The Knight is unusual: it jumps only two squares forward and one to the side, never backward or sideways. The Lance slides straight forward any distance, and the Pawn moves and captures one square straight forward. Every piece except the Gold and the King can promote.
Promotion, Capturing and Drops
The three rows farthest from you are the promotion zone. When a piece moves into, within or out of that zone you may promote it: pawns, lances, knights and silvers all become Gold; the Bishop becomes a Horse (bishop plus king steps) and the Rook becomes a Dragon (rook plus king steps). Pawns, lances and knights that reach the last rank must promote, since they would otherwise have no move.
When you capture an enemy piece it goes into your hand. Instead of a normal move you may drop a hand piece, unpromoted, onto any empty square — turning a defender into an attacker. Two restrictions matter: you cannot have two unpromoted pawns on the same file (nifu), and you may not drop a pawn that gives immediate checkmate (uchifuzume).
Strategy for Beginners
Build a castle. Spend your early moves tucking the King into a corner behind a wall of generals — formations like Mino or Yagura — instead of attacking right away. A safe king buys you the time to attack with everything else.

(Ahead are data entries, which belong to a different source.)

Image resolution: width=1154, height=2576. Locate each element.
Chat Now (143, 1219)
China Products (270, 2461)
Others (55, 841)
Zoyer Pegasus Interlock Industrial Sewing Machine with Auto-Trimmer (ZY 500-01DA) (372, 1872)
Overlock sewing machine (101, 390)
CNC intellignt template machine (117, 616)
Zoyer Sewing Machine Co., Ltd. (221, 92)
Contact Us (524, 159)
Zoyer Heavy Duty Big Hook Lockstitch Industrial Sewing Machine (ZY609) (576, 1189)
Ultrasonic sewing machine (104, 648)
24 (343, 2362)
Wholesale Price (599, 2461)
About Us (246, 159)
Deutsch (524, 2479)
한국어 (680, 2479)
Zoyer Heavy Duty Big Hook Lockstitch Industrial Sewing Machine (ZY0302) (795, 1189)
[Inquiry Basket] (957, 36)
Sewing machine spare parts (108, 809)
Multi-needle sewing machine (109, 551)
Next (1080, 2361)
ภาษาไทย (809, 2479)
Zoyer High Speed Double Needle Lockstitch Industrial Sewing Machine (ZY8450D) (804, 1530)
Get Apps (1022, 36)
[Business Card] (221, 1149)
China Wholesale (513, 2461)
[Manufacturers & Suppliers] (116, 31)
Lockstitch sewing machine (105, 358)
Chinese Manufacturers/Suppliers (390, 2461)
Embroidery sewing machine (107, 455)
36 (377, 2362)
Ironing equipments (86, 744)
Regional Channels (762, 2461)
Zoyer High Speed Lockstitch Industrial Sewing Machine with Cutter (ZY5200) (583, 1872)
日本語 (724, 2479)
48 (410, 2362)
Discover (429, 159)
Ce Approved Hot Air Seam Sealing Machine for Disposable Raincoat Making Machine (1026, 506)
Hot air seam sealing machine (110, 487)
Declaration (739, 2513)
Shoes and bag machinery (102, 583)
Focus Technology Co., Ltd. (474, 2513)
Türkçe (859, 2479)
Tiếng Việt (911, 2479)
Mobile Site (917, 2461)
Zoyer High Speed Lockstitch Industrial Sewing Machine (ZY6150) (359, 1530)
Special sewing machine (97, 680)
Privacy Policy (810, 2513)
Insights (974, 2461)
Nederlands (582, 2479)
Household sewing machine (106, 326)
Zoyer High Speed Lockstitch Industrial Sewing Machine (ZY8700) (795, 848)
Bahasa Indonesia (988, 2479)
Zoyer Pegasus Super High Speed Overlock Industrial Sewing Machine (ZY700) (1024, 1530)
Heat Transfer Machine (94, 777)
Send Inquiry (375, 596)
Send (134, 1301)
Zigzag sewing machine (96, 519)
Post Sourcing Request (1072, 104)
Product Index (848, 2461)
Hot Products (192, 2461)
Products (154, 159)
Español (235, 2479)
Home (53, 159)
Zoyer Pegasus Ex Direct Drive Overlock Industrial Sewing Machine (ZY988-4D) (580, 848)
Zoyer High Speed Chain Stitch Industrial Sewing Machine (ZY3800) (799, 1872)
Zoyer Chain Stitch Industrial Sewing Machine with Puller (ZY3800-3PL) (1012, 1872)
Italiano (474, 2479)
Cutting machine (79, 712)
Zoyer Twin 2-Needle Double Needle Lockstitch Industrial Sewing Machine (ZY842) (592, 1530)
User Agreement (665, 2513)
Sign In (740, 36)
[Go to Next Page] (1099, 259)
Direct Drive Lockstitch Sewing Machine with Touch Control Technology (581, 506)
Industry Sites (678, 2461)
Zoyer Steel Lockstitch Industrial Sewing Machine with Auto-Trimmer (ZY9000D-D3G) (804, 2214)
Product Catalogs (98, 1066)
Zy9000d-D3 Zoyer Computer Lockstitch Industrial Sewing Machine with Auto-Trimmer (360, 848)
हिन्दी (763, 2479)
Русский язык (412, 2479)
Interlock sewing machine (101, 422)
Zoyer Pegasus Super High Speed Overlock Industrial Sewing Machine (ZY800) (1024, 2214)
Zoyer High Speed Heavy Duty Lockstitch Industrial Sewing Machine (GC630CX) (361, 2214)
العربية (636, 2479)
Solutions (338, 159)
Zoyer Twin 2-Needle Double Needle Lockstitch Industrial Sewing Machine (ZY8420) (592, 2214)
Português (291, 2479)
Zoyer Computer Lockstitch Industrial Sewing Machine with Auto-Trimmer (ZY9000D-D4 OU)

Treat pieces in hand as live ammunition. A single rook or a few pawns in reserve can break open a castle with a sudden drop. Keep your Rook active, use the Bishop's long diagonal, and remember that because captures come back, trading is rarely 'free' — the piece you give up may return to attack you.
Tips to Improve Faster
- Castle your king early — safety first, attack second.
- Hold pieces in hand; a well-timed drop wins games.
- Avoid nifu: don't try to drop a pawn onto a file that already has your unpromoted pawn.
- Promote your rook and bishop into a Dragon and Horse whenever it's safe.
- Watch enemy drops — empty squares near your king are never truly safe.
Frequently Asked Questions
Is Shogi the same as Japanese Chess?
Yes. Shogi is the Japanese name for Japanese Chess, played on a 9x9 board with promotion and the unique rule that captured pieces can be dropped back into play.
What does the drop rule mean?
When you capture a piece it joins your hand. On a later turn, instead of moving, you can place that piece on an empty square as your own — this is a drop.
How do pieces promote?
Moving into, within or out of the three rows nearest the enemy lets a piece promote. Pawns, lances, knights and silvers become Gold; rooks become Dragons and bishops become Horses.
Can I play Shogi against the computer?
Yes. Choose Solo vs AI and pick easy, medium, hard or Master. The Master engine looks several moves ahead including captures, drops and promotions.
How do I win?
Checkmate the enemy King, or leave your opponent with no legal move. A player who cannot move loses the game.